Publishing a Special Issue in the Global Labour Journal: A Brief for Prospective Guest Editors

In any one calendar year, one issue of the GLJ may be a Special Issue dedicated to a clearly defined, specific topic. A Special Issue contains a non-peer-reviewed introduction and between three and six peer-reviewed articles that cover different aspects of the general theme. The Editorial Board collaborates with guest editors on the production of Special Issues. (Note that the Special Issue will also contain the usual additional material – Global Issues piece and book reviews – but these remain the responsibility of the GLJ Editorial Board.)

The first stage in the process is an informal inquiry by prospective guest editors who are interested in publishing a Special Issue with the GLJ. Email this inquiry to the Managing Editor of the Journal [globallabour@mcmaster.ca]. Briefly state who you are, what your suggested topic is, and why you think it would be interesting for the GLJ’s readers. The Editorial Board will discuss whether they think the idea is suitable for the Journal.
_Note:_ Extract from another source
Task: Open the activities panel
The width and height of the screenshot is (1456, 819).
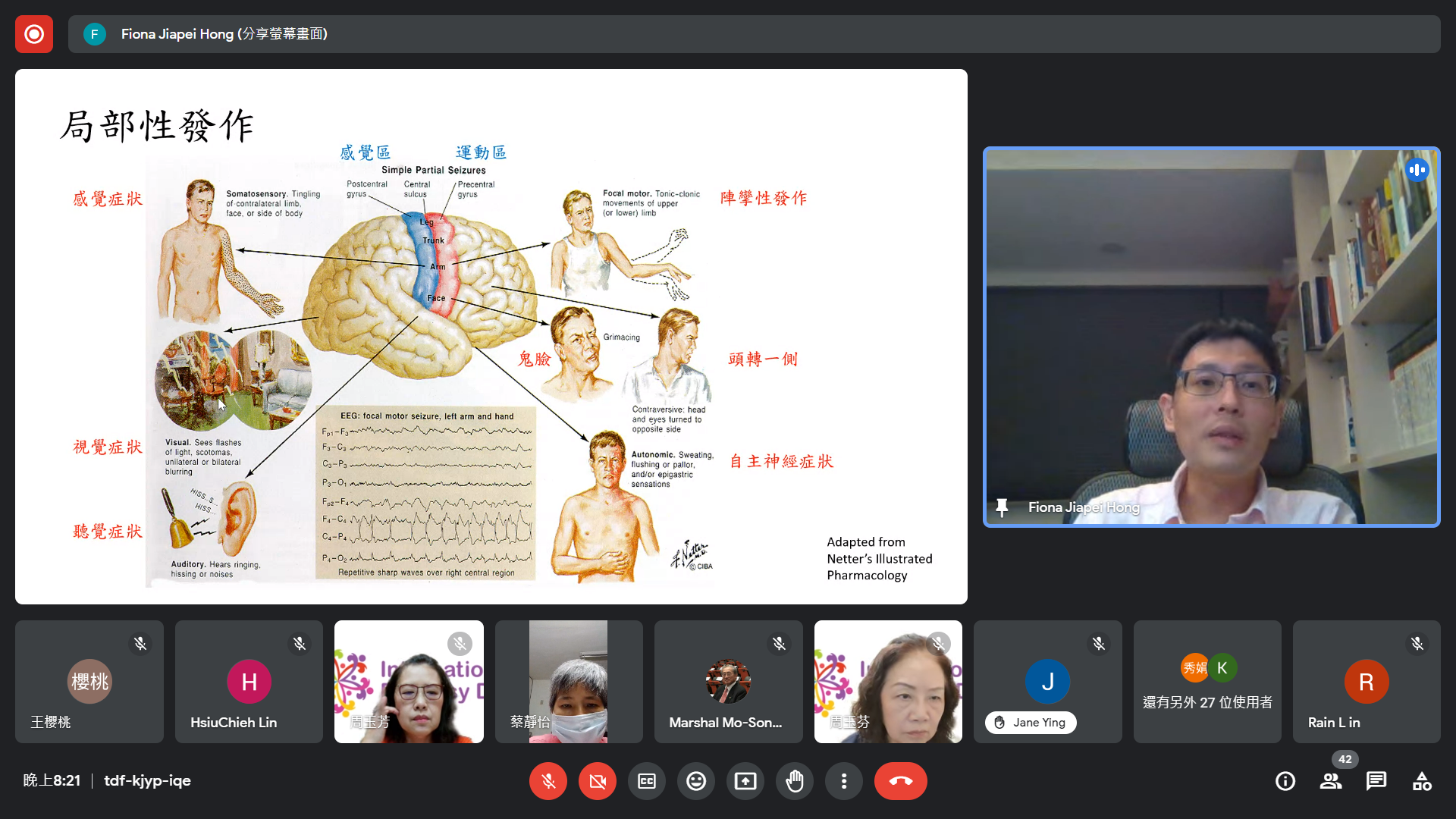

Generally, the Editorial Board is interested in topical issues that are relevant for labour scholars and labour activists. Either an empirical or a theoretical-methodological angle could be taken. So far, the Journal has had special issues on the power resources approach, Guy Standing and the notion of a “precariat”, creative campaigns against economic inequality, the ILO’s decent work agenda, labour and the economic crisis, labour standards in India, public sociology, and globalisation and labour in China and India.

If the editorial team is interested in the proposed Special Issue, we will ask for a full proposal. This should contain the following material: 

  • an outline explaining the relevance of the topic (500 words);
  • abstracts, article titles and affiliations of contributing authors of prospective articles (200 words each);
  • brief biographical statements of the prospective guest editors (100 words each).

 The Editorial Board will discuss the proposal and decide whether or not to accept it. If we feel that a Special Issue on the proposed topic should be published, we will suggest a publication date. One member of the Editorial Board – together with the managing editor – will liaise with the guest editors throughout the entire process of production and publication. We suggest that the guest editors also select a spokesperson who communicates with the GLJ about any matters pertaining to the Special Issue.

 Once agreement is reached to publish the Special Issue, further information about procedures will be provided to the guest editors. This includes protocols for the review process, article selection, the publication process in general, and the division of labour between the GLJ and the guest editors.